Für Sammler dürfte der Wert sechs-, wenn nicht siebenstellig sein. Nach unzähligen Skizzen und monatelanger Überlegung habe Picasso das der Bronze zugrunde liegende Modell an einem Nachmittag ausgeführt, "seine langen, mageren Beine, seine gerade nur angedeuteten, kaum ausgearbeiteten Füße? Ich hätte sie gern so modelliert wie das Übrige. Aber ich hatte keine Zeit", wird der Künstler in "Picasso - Das plastische Werk" zitiert.

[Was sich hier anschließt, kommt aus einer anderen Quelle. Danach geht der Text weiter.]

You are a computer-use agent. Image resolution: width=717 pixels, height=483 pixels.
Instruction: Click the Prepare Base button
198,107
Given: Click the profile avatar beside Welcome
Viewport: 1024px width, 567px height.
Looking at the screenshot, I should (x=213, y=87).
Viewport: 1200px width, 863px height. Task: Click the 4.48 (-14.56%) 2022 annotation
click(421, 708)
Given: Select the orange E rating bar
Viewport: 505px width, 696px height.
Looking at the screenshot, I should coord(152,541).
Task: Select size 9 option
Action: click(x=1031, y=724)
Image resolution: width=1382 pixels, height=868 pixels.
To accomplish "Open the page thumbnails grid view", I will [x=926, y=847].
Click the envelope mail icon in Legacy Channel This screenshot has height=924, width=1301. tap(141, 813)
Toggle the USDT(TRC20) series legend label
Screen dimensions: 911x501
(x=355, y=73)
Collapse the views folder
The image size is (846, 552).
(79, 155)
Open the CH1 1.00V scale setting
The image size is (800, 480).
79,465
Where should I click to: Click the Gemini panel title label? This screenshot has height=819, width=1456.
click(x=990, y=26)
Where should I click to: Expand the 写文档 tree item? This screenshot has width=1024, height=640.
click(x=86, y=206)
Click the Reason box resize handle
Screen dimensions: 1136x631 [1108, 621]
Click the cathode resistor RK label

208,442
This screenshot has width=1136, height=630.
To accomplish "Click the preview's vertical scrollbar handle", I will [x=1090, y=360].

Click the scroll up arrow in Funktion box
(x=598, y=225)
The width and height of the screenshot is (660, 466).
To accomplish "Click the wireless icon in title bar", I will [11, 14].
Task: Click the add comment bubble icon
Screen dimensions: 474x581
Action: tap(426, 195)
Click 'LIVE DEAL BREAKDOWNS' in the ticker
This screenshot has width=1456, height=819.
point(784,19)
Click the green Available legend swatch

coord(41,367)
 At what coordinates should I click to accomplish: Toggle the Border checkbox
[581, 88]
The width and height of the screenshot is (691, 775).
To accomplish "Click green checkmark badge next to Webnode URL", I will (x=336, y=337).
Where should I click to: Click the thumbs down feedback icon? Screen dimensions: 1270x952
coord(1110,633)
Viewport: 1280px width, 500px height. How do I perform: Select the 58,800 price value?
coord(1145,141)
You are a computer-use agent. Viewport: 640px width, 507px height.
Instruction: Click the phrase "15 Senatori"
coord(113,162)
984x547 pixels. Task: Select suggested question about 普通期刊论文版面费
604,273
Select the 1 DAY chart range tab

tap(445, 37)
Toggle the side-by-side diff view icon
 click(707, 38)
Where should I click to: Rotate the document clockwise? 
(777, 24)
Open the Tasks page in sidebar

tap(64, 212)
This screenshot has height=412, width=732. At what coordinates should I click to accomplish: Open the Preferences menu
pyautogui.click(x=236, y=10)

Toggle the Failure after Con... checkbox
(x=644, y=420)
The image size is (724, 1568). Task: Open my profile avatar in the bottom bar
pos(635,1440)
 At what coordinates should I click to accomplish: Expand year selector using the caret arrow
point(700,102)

1946 hat er zusammen mit einigen Freunden den kleinen Ort unweit der Côte besucht. Dank der reichen Tonvorkommen wird hier seit der Antike Keramik produziert. In der Töpferei Madoura entstehen erste Versuche, die für ihn völlig neue Technik findet Aufnahme in sein OEuvre. Und dann lockt ihn zwischenzeitlich doch das unweit und idyllisch am Meer gelegene Antibes, aber dazu später. Im Sommer 1947 lässt er sich jedenfalls mit seiner Gefährtin Françoise Gilot in Vallauris nieder und widmet sich in den folgenden vier Jahren nahezu ausschließlich der Töpferkunst.

Davon profitiert die 25.700-Einwohner-Gemeinde noch heute, der Schöpfergeist Picassos soll wohl das Geschäft mit Souvenirs ankurbeln: Die entlang der Hauptstraße aufgefädelten Geschäfte sind mit Keramik vollgestopft, bunt sind sie jedenfalls, von künstlerischer Bedeutung nur in wenigen Ausnahmefällen. Kitsch hat hier das Sagen und seit 2007 auch ein eigenes Museum. Alle zwei Jahre bietet eine Biennale zeitgenössischer Keramikkunst ein Forum, die nächste ist für 2010 avisiert und wird natürlich auch von den lokal angesiedelten Künstlern bestückt.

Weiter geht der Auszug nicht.